Activity =>
Would you please copy every line of the material that follows, exactly as it reads?

Records shown =>
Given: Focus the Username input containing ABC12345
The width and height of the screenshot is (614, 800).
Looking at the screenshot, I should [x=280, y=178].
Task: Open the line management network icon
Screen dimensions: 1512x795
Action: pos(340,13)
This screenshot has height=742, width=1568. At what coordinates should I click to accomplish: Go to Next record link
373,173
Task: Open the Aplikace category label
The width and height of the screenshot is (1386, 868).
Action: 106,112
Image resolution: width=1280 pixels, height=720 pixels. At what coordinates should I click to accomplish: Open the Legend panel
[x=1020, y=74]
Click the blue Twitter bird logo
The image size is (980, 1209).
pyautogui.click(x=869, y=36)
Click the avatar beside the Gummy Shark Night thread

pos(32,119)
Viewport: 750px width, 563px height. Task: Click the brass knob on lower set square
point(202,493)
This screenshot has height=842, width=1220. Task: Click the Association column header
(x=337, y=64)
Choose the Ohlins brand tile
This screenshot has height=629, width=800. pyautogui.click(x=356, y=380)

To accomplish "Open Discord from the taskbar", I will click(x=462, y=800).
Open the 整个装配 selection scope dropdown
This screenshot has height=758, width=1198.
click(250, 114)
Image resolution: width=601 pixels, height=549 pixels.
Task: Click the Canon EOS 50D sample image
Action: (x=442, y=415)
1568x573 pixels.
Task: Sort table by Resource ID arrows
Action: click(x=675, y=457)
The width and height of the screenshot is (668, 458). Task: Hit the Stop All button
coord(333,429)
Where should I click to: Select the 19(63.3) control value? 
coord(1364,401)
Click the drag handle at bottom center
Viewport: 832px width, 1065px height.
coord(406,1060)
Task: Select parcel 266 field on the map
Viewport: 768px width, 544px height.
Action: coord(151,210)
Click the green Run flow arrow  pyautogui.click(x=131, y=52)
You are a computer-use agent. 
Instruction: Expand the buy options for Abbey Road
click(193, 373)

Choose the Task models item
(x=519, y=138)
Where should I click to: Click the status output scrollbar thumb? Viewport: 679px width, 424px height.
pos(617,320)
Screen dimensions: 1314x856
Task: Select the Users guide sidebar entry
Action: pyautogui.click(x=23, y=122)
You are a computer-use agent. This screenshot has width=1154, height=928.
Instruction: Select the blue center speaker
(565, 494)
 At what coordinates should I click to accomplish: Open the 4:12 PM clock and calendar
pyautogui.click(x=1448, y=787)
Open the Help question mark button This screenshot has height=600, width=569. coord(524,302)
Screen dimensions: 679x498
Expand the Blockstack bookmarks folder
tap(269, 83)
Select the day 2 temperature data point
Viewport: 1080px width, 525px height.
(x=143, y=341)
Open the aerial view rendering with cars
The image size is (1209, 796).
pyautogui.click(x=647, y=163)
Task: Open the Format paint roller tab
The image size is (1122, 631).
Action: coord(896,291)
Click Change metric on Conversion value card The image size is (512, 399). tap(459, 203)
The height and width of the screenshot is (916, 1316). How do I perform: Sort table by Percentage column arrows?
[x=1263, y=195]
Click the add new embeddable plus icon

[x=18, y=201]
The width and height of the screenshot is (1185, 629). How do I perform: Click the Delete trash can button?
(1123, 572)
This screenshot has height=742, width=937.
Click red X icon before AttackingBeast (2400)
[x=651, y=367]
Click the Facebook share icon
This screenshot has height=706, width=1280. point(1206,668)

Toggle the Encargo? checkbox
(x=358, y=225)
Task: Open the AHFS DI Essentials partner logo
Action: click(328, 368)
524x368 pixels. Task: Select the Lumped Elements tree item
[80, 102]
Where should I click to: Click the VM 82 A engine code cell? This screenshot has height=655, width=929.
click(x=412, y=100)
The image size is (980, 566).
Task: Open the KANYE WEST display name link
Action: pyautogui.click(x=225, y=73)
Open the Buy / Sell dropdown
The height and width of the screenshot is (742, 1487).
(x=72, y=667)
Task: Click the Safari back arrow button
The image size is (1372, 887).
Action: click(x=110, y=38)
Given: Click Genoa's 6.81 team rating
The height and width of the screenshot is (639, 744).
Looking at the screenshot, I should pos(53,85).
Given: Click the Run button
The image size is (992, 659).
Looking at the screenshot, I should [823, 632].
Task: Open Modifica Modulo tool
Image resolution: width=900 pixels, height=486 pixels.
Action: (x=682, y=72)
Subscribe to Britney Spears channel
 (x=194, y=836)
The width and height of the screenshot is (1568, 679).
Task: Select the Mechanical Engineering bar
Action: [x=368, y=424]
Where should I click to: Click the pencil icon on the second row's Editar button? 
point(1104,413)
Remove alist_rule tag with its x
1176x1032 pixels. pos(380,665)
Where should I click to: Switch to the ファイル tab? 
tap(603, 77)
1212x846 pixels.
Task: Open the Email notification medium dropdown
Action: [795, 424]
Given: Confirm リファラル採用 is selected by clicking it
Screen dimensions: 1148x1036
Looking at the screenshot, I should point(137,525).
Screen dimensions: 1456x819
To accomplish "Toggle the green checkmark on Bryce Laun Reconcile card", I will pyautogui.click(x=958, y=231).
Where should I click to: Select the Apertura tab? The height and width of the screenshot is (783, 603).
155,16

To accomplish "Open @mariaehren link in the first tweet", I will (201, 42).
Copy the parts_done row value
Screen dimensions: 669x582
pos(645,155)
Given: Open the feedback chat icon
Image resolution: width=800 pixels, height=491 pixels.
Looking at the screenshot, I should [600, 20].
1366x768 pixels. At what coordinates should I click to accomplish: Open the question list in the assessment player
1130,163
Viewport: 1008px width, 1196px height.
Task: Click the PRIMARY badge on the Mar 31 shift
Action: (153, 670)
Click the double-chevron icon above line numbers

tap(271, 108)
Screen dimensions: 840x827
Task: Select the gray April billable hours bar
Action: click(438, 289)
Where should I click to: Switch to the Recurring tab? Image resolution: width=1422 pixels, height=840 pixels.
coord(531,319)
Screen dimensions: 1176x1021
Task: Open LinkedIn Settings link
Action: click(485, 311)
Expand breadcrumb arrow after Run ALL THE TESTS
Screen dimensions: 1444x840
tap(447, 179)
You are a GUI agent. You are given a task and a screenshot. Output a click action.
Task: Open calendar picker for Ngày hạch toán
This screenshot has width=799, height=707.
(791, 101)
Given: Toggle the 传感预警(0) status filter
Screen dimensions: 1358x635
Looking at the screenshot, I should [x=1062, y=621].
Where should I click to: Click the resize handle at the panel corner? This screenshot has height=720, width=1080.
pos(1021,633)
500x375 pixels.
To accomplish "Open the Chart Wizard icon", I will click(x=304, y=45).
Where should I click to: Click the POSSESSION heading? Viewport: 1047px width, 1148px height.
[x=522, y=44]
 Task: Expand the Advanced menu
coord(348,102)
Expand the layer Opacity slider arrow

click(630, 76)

Answer section =>
Given: Focus the Username input containing ABC12345
The width and height of the screenshot is (614, 800).
Looking at the screenshot, I should [x=280, y=178].
Task: Open the line management network icon
Screen dimensions: 1512x795
Action: pos(340,13)
This screenshot has height=742, width=1568. At what coordinates should I click to accomplish: Go to Next record link
373,173
Task: Open the Aplikace category label
The width and height of the screenshot is (1386, 868).
Action: 106,112
Image resolution: width=1280 pixels, height=720 pixels. At what coordinates should I click to accomplish: Open the Legend panel
[x=1020, y=74]
Click the blue Twitter bird logo
The image size is (980, 1209).
pyautogui.click(x=869, y=36)
Click the avatar beside the Gummy Shark Night thread

pos(32,119)
Viewport: 750px width, 563px height. Task: Click the brass knob on lower set square
point(202,493)
This screenshot has height=842, width=1220. Task: Click the Association column header
(x=337, y=64)
Choose the Ohlins brand tile
This screenshot has height=629, width=800. pyautogui.click(x=356, y=380)

To accomplish "Open Discord from the taskbar", I will click(x=462, y=800).
Open the 整个装配 selection scope dropdown
This screenshot has height=758, width=1198.
click(250, 114)
Image resolution: width=601 pixels, height=549 pixels.
Task: Click the Canon EOS 50D sample image
Action: (x=442, y=415)
1568x573 pixels.
Task: Sort table by Resource ID arrows
Action: click(x=675, y=457)
The width and height of the screenshot is (668, 458). Task: Hit the Stop All button
coord(333,429)
Where should I click to: Select the 19(63.3) control value? 
coord(1364,401)
Click the drag handle at bottom center
Viewport: 832px width, 1065px height.
coord(406,1060)
Task: Select parcel 266 field on the map
Viewport: 768px width, 544px height.
Action: coord(151,210)
Click the green Run flow arrow  pyautogui.click(x=131, y=52)
You are a computer-use agent. 
Instruction: Expand the buy options for Abbey Road
click(193, 373)

Choose the Task models item
(x=519, y=138)
Where should I click to: Click the status output scrollbar thumb? Viewport: 679px width, 424px height.
pos(617,320)
Screen dimensions: 1314x856
Task: Select the Users guide sidebar entry
Action: pyautogui.click(x=23, y=122)
You are a computer-use agent. This screenshot has width=1154, height=928.
Instruction: Select the blue center speaker
(565, 494)
 At what coordinates should I click to accomplish: Open the 4:12 PM clock and calendar
pyautogui.click(x=1448, y=787)
Open the Help question mark button This screenshot has height=600, width=569. coord(524,302)
Screen dimensions: 679x498
Expand the Blockstack bookmarks folder
tap(269, 83)
Select the day 2 temperature data point
Viewport: 1080px width, 525px height.
(x=143, y=341)
Open the aerial view rendering with cars
The image size is (1209, 796).
pyautogui.click(x=647, y=163)
Task: Open the Format paint roller tab
The image size is (1122, 631).
Action: coord(896,291)
Click Change metric on Conversion value card The image size is (512, 399). tap(459, 203)
The height and width of the screenshot is (916, 1316). How do I perform: Sort table by Percentage column arrows?
[x=1263, y=195]
Click the add new embeddable plus icon

[x=18, y=201]
The width and height of the screenshot is (1185, 629). How do I perform: Click the Delete trash can button?
(1123, 572)
This screenshot has height=742, width=937.
Click red X icon before AttackingBeast (2400)
[x=651, y=367]
Click the Facebook share icon
This screenshot has height=706, width=1280. point(1206,668)

Toggle the Encargo? checkbox
(x=358, y=225)
Task: Open the AHFS DI Essentials partner logo
Action: click(328, 368)
524x368 pixels. Task: Select the Lumped Elements tree item
[80, 102]
Where should I click to: Click the VM 82 A engine code cell? This screenshot has height=655, width=929.
click(x=412, y=100)
The image size is (980, 566).
Task: Open the KANYE WEST display name link
Action: pyautogui.click(x=225, y=73)
Open the Buy / Sell dropdown
The height and width of the screenshot is (742, 1487).
(x=72, y=667)
Task: Click the Safari back arrow button
The image size is (1372, 887).
Action: click(x=110, y=38)
Given: Click Genoa's 6.81 team rating
The height and width of the screenshot is (639, 744).
Looking at the screenshot, I should pos(53,85).
Given: Click the Run button
The image size is (992, 659).
Looking at the screenshot, I should [823, 632].
Task: Open Modifica Modulo tool
Image resolution: width=900 pixels, height=486 pixels.
Action: (x=682, y=72)
Subscribe to Britney Spears channel
 (x=194, y=836)
The width and height of the screenshot is (1568, 679).
Task: Select the Mechanical Engineering bar
Action: [x=368, y=424]
Where should I click to: Click the pencil icon on the second row's Editar button? 
point(1104,413)
Remove alist_rule tag with its x
1176x1032 pixels. pos(380,665)
Where should I click to: Switch to the ファイル tab? 
tap(603, 77)
1212x846 pixels.
Task: Open the Email notification medium dropdown
Action: [795, 424]
Given: Confirm リファラル採用 is selected by clicking it
Screen dimensions: 1148x1036
Looking at the screenshot, I should point(137,525).
Screen dimensions: 1456x819
To accomplish "Toggle the green checkmark on Bryce Laun Reconcile card", I will pyautogui.click(x=958, y=231).
Where should I click to: Select the Apertura tab? The height and width of the screenshot is (783, 603).
155,16

To accomplish "Open @mariaehren link in the first tweet", I will (201, 42).
Copy the parts_done row value
Screen dimensions: 669x582
pos(645,155)
Given: Open the feedback chat icon
Image resolution: width=800 pixels, height=491 pixels.
Looking at the screenshot, I should [600, 20].
1366x768 pixels. At what coordinates should I click to accomplish: Open the question list in the assessment player
1130,163
Viewport: 1008px width, 1196px height.
Task: Click the PRIMARY badge on the Mar 31 shift
Action: (153, 670)
Click the double-chevron icon above line numbers

tap(271, 108)
Screen dimensions: 840x827
Task: Select the gray April billable hours bar
Action: click(438, 289)
Where should I click to: Switch to the Recurring tab? Image resolution: width=1422 pixels, height=840 pixels.
coord(531,319)
Screen dimensions: 1176x1021
Task: Open LinkedIn Settings link
Action: click(485, 311)
Expand breadcrumb arrow after Run ALL THE TESTS
Screen dimensions: 1444x840
tap(447, 179)
You are a GUI agent. You are given a task and a screenshot. Output a click action.
Task: Open calendar picker for Ngày hạch toán
This screenshot has width=799, height=707.
(791, 101)
Given: Toggle the 传感预警(0) status filter
Screen dimensions: 1358x635
Looking at the screenshot, I should [x=1062, y=621].
Where should I click to: Click the resize handle at the panel corner? This screenshot has height=720, width=1080.
pos(1021,633)
500x375 pixels.
To accomplish "Open the Chart Wizard icon", I will click(x=304, y=45).
Where should I click to: Click the POSSESSION heading? Viewport: 1047px width, 1148px height.
[x=522, y=44]
 Task: Expand the Advanced menu
coord(348,102)
Expand the layer Opacity slider arrow

click(630, 76)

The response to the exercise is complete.